One  [sic] again TKAG had nothing to do with this filming. I should have picked up on it but was away filming on other projects at the time.
None of the films ever produced by Green Reniassance have eve been funded by TKAG.
Let me know if you have other questions.
Based on your own text in red, above, compared with what you actually did with your ‘recent’ column and TKAG, I am telling you that in my opinion, you are a liar Ivo Vegter. Ivo, As I said, your bolt is shot, and what a flimsy last shot it was.
Jonathan Deal
Here, for ease of reference is what you regard as ‘a mention’ of the video.

The TKAG, and its partner against shale gas exploration, the Afrikaner rights group Afriforum (speaking of curious bedfellows), make much of a series of interviews conducted with anonymous strangers about shale gas drilling. But anecdotes do not a court case make. If their interviews have any evidentiary value, I’d like to use them as evidence that the public is being misled by the TKAG.

The video montage they made of these interviews shows several people either claiming ignorance, or parroting the misinformation fed to them by the activists. Take the (unnamed) fellow who talks about an “aerial shot” of fracking. Undoubtedly, he refers to the laminated photo with which Jonathan Deal, CEO of the TKAG, was once spotted on television, and which used to appear on a website called KarooSpace (but has since been removed). A similar image still appears on the Water Rhapsody website, run by Jeremy Westgarth-Taylor, a committee member of the TKAG.

The trouble with the supposed aerial photograph of “fracking” is that it isn’t of a shale gas play at all. It is an image taken by the activist group SkyTruth of the Jonah Field in Wyoming, a tight sands operation. It is one of the most productive fields in the world, with uncommonly dense well spacing even forvertical drilling. It covers about 85 square kilometres, which is the size of a small town, and soon gets lost on a satellite view that shows it in relation to the town of Pinedale, 50km to its north. The Karoo won’t look anything like that photograph.

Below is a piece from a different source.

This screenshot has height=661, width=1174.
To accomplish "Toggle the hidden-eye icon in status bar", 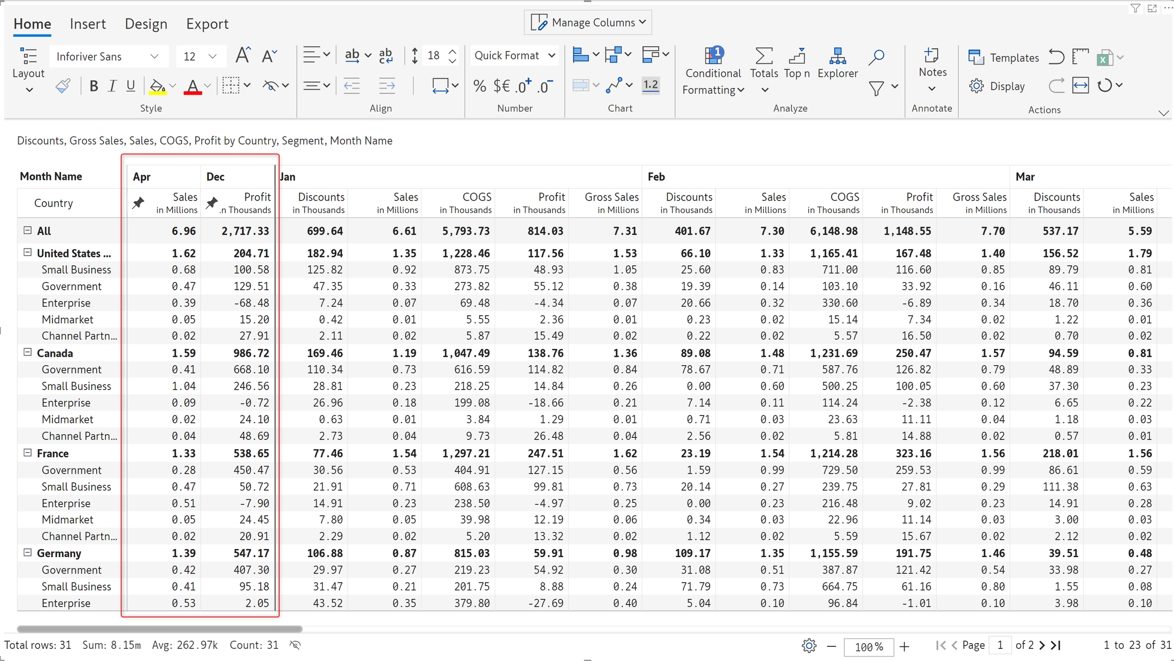I will [x=295, y=645].
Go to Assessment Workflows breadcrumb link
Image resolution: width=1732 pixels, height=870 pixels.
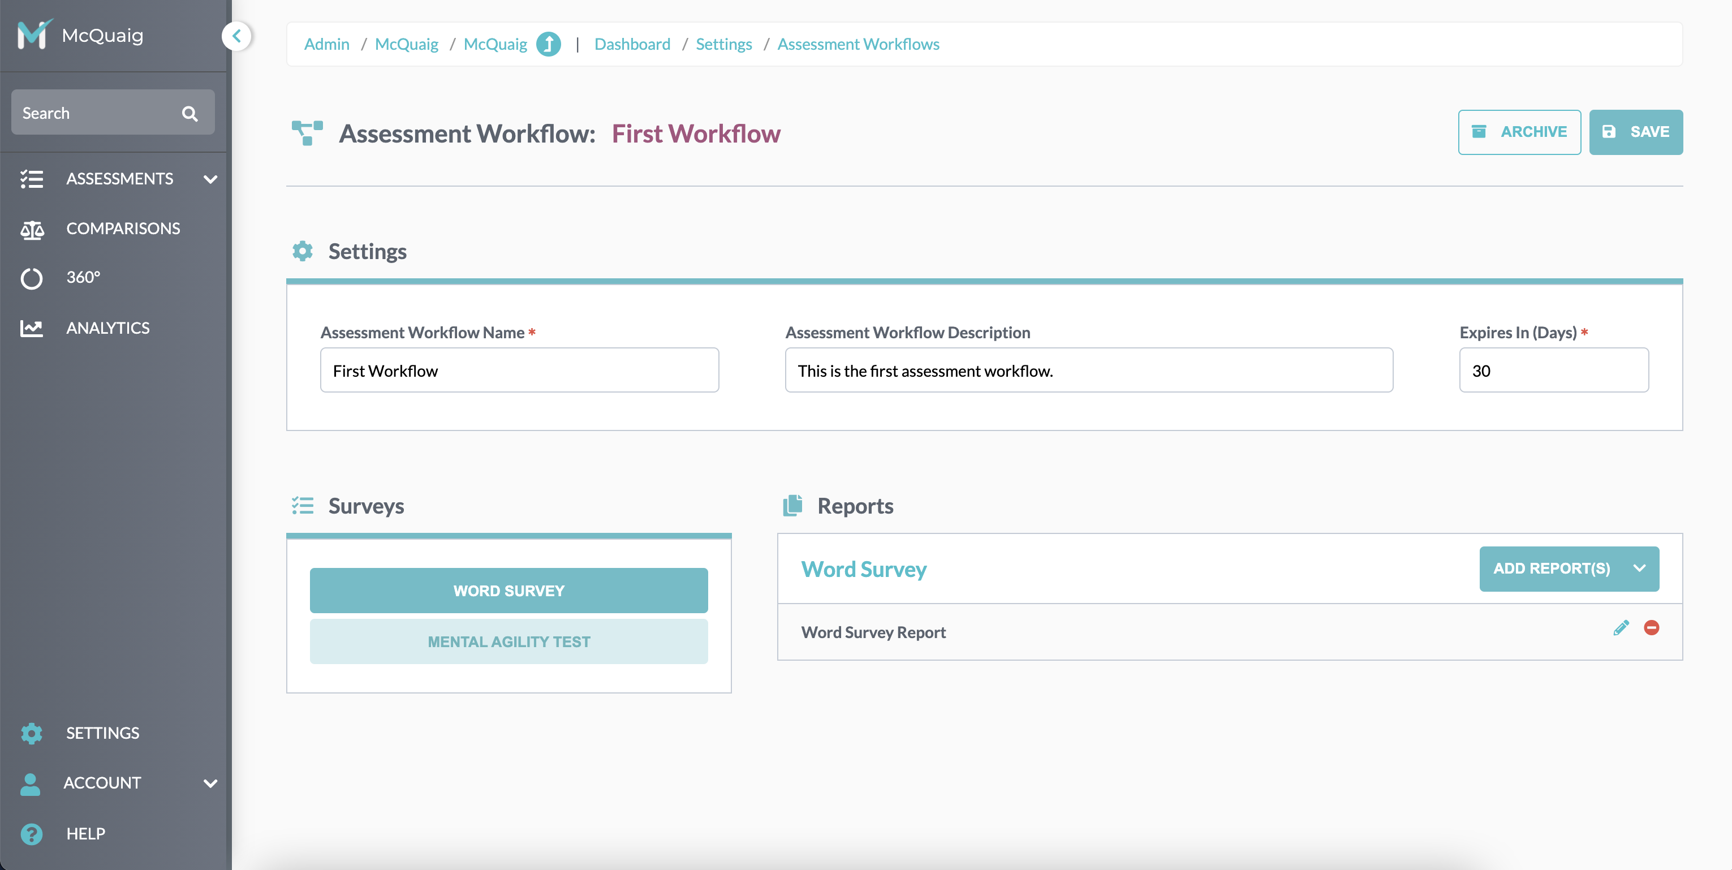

If images are to sway the undecided, however, allow me to offer for your consideration another gas field that was fracked, in Germany. There are eleven gas wells in this image. See how they destroy the bucolic farm landscape?

Elsewhere in the TKAG video, the claim is made that shale gas drilling involves “over 500 poisonous chemicals”. It doesn’t, not any more than your pool uses all the chemicals in your pool shop, or your kitchen is cleaned with all the chemicals at the supermarket. It uses perhaps a dozen. And only a few are poisonous. Many of them no more than the pool or household chemicals used by the sort of people who happily use grey water to irrigate their garden, with blithe disregard for its impact on the local groundwater aquifers.

The question with chemicals is not whether they’re poisonous. Almost everything is poisonous in some degree. It is how they are handled, what potential routes of exposure exist, and if exposed, what doseyou’re likely to get.

The video states as fact that shale gas drilling “[leaves] the water table contaminated and poisoned”, and “rendered completely useless”. These are flat-out lies. They are not true in the general case, and have never even been proven in anecdotal cases.

“I don’t think it’s a good idea, if there are such negative implications,” one unnamed woman says. This shows that she was prompted before the clip that was shown, and given the false information mentioned above.

These sorts of videos are nothing but misleading agit-prop.